Years of curating the Royal Cast Collection and studying its decline through the nineteenth century come into this paper that proposes a vision for the future of museums as practitioners of democracy. Political theory meets the philosophy of Plato, Hegel, Lacan, Ranciére, and Baudrillard in the discussion of the museum’s relationship to democracy. Practice and theory are fused together in a case of radically free, participatory practice owing much to Nina Simon's groundbreaking book of 2010 "The Participatory Museum". A selected youth audience was allowed to choose the artifacts they liked to work with from the collection. The artifacts were then put on display in the institutions with which the participants were associated so that they could work towards their exams as either high school students or contemporary dancers.

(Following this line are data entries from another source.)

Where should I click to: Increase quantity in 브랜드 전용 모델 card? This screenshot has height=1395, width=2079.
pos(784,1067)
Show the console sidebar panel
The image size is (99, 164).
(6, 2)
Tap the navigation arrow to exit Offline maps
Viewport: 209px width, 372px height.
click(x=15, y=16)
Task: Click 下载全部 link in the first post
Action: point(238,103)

The curator turned listening facilitator, the audience turned creative users of artifacts. For a moment, the passive collection was infused with beauty and meaning, far beyond the scope of normal exhibition practice, thus showing the future path of museums, where a truly democratic attitude guides the activities of the institution. The process is documented by a movie (http://www.smk.dk/om-museet/projekter-paa-smk/laering/gipsmk/se-film-om-gipsmk/), and the project has been presented at conferences in London and Stockholm.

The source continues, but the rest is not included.